The report basically points to Prescott's plan for a pipeline as the major threat to the Verde. The pipeline would bring groundwater from the Big Chino sub-basin south to the Little Chino sub-basin for Prescott and Prescott Valley. The state has concluded that the Prescott quad-cities are depleting the Little Chino groundwater supply.

The report cites a new U.S. Geological Survey study that concludes that the Big Chino aquifer supplies 80 to 86 percent of the flow of the upper Verde.

"A proposed 30-mile pipeline would transfer enough water each year from underground aquifers to significantly reduce the flows of the Upper Verde River," the report states. It's available online at

The Verde and its riparian corridor are home to endangered fish and birds, and it's one of Arizona's last remaining perennial rivers. Downstream Verde Valley officials as well as Phoenix water providers have expressed concerns about the pipeline's effects on the river's flow as well as human users who depend on the river's water.

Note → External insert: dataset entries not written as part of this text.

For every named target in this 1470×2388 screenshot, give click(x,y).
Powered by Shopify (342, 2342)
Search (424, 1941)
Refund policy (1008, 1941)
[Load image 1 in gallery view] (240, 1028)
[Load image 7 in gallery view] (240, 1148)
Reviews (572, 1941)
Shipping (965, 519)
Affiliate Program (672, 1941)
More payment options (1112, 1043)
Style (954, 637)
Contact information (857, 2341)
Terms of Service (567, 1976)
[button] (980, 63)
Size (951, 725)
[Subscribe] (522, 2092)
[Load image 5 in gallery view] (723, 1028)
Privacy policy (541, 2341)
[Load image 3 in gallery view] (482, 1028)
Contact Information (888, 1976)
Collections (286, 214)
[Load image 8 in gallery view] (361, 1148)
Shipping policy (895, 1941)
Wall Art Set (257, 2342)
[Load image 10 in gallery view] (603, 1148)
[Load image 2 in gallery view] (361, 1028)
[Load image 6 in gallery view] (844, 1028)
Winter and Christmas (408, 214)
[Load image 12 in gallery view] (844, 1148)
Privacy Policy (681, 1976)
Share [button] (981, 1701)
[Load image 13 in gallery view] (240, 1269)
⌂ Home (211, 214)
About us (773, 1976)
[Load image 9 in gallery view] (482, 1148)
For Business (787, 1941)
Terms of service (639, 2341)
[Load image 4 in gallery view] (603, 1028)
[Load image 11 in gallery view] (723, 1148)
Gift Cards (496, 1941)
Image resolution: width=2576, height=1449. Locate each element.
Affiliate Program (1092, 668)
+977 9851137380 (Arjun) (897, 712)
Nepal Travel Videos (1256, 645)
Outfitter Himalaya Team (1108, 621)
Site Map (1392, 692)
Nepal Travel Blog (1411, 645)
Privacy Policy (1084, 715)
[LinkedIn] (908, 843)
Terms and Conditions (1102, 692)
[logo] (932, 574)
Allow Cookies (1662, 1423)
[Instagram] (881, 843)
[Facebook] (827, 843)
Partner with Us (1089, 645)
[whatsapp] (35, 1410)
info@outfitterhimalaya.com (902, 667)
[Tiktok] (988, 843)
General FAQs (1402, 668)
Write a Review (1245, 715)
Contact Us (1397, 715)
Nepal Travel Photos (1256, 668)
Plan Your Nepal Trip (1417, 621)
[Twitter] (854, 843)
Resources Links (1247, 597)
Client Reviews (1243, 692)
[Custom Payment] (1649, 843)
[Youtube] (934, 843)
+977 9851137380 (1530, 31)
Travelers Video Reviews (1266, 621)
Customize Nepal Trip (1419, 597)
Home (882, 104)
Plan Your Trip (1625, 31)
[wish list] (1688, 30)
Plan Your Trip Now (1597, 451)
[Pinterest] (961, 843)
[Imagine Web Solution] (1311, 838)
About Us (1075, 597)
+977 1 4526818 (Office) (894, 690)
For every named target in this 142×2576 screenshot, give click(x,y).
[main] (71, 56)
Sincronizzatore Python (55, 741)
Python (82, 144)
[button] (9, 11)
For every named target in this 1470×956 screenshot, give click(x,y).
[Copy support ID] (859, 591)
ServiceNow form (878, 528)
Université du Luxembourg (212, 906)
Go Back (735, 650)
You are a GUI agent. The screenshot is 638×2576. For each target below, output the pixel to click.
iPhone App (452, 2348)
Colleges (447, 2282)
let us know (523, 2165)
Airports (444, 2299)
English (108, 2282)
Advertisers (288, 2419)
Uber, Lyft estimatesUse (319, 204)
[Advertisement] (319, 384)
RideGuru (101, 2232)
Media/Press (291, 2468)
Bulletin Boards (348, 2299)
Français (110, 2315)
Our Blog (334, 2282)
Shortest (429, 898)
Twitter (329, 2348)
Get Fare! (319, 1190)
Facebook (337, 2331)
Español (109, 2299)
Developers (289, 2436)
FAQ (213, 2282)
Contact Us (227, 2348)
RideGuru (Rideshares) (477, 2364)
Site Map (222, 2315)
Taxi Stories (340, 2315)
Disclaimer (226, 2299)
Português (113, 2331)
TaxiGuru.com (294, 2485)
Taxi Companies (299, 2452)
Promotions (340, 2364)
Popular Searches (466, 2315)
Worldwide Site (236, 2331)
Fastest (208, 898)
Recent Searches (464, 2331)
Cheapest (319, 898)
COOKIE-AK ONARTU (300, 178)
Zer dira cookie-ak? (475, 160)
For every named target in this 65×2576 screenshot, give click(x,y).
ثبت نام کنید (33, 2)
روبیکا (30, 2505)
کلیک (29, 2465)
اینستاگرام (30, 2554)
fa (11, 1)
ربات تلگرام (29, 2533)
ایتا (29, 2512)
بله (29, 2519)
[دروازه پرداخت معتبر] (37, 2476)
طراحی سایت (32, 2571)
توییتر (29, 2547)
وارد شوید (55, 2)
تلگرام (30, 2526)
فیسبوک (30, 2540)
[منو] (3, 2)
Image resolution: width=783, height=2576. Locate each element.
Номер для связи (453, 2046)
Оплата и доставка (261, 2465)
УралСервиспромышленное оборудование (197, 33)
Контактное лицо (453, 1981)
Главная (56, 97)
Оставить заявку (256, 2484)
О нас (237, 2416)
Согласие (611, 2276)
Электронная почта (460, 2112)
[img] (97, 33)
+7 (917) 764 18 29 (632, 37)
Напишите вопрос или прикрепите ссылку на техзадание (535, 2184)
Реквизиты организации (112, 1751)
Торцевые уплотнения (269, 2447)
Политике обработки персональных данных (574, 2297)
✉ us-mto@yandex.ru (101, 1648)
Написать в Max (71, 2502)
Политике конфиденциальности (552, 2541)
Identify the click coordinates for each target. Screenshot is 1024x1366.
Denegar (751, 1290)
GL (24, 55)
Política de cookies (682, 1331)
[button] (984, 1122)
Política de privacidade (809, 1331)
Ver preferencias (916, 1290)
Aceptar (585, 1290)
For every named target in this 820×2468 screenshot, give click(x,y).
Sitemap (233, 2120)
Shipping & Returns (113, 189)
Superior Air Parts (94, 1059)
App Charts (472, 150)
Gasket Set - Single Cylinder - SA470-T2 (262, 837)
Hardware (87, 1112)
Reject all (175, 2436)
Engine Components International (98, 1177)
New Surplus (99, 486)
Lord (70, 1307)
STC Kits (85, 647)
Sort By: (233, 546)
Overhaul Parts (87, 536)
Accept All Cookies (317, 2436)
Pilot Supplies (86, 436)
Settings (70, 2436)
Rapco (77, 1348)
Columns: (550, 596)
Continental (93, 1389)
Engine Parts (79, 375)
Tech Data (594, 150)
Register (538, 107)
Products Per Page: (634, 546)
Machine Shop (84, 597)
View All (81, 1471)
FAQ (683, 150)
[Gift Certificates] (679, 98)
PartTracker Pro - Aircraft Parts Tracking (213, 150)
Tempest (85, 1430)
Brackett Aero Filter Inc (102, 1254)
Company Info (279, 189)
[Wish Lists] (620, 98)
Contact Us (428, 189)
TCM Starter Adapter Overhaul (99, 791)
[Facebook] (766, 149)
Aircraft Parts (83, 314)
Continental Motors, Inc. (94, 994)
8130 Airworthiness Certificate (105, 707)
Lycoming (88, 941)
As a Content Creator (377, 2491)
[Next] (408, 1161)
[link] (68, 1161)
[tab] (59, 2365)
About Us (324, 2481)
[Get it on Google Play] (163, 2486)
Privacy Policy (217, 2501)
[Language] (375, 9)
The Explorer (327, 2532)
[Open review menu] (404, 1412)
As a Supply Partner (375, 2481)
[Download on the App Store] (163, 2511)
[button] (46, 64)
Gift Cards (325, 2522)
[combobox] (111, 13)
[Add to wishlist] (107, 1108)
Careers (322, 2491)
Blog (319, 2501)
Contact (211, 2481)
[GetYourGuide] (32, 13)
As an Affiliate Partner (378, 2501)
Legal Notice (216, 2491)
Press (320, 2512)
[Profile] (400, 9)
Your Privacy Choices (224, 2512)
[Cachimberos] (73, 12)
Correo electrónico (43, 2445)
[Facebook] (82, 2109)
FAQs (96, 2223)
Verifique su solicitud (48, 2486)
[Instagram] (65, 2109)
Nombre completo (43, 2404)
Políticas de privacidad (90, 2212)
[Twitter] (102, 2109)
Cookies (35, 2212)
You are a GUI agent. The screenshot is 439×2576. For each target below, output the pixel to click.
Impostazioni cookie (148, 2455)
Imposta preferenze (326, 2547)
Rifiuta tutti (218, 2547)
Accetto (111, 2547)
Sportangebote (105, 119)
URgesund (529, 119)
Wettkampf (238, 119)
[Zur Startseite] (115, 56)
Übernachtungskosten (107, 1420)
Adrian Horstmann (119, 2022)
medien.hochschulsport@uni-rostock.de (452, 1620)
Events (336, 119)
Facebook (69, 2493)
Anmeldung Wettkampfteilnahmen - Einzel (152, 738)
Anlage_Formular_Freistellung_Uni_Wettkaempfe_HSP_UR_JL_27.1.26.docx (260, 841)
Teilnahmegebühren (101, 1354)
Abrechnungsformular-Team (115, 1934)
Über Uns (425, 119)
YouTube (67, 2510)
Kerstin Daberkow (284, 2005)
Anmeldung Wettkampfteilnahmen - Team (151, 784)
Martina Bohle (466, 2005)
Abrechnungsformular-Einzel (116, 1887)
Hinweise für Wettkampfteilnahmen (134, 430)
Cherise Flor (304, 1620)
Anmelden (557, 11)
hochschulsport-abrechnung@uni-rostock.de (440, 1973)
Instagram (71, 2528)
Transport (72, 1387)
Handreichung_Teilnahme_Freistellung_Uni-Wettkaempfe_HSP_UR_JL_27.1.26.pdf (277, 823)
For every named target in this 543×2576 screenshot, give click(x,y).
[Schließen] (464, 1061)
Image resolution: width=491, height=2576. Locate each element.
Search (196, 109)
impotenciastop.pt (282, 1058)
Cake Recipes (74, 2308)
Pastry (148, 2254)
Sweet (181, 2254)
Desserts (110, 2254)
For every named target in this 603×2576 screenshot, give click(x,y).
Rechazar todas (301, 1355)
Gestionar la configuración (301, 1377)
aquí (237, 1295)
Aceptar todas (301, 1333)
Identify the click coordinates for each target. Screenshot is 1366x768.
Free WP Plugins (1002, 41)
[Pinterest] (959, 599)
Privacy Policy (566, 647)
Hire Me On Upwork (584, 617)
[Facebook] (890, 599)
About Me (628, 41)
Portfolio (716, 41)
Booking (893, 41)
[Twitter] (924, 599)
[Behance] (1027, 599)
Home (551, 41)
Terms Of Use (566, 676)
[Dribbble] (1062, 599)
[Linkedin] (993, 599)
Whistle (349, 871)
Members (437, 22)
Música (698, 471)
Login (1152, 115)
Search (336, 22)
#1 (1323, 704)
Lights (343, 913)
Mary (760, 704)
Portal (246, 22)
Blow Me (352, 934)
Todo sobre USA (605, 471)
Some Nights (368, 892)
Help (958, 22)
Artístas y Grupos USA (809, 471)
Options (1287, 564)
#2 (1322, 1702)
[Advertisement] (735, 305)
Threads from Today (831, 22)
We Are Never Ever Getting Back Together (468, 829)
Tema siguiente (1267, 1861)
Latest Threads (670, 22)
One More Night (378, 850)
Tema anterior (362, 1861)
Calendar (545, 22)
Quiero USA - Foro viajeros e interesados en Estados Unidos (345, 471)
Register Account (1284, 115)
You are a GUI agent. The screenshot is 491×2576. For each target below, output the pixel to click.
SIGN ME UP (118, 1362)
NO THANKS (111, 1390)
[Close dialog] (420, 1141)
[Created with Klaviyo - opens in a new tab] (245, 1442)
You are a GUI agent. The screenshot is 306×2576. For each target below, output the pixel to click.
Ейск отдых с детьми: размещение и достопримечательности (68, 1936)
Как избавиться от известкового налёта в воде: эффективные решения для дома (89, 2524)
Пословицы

While the Upper Verde also faces threats from thousands of Big Chino wells for homes that sit on top of the aquifer, the report focuses on larger projects where specific action might help the river, said Michelle Harrington of the Center for Biological Diversity (CBD) based in Tucson. American Rivers lists the CBD and Sierra Club as its "partners on the Verde."

Studies don't predict when Prescott's pipeline will reduce the flow of the Verde, but it will happen eventually without proper mitigation, Harrington said. Prescott plans to pump as much as 8,717 acre-feet annually from the Big Chino.

"This is such a huge heist of water," taking two-thirds to three-fourths of the annual Verde recharge, Harrington said. A U.S. Geological Survey report due out any day states that 17,700 acre-feet of the river's upper flow at Paulden comes from groundwater springs.

Because the CBD is involved in the endangered rivers list and the CBD has threatened to sue the City of Prescott over its planned Big Chino pipeline, Prescott Mayor Rowle Simmons and other city officials declined to comment on the list Thursday afternoon. They said they might comment Friday.

"We are fully prepared to file a lawsuit if they don't do what we believe is required by law," Harrington said.

Prescott needs to conduct an environmental analysis of the potential impacts of its pipeline on the Verde then write up a sufficient mitigation plan and habitat conservation plan, she said.

Making the list has made a difference to rivers in the past, said Brad DeVries, national media director for American Rivers.

For example, he said, since the group named the Susquehanna River the No. 1 endangered river in 2005 because of sewage runoff, Maryland's governor backed away from his proposal to reduce river cleanup efforts. Also, the U.S. Environmental Protection Agency dropped its proposal to legalize the dumping of partially treated sewage into rivers.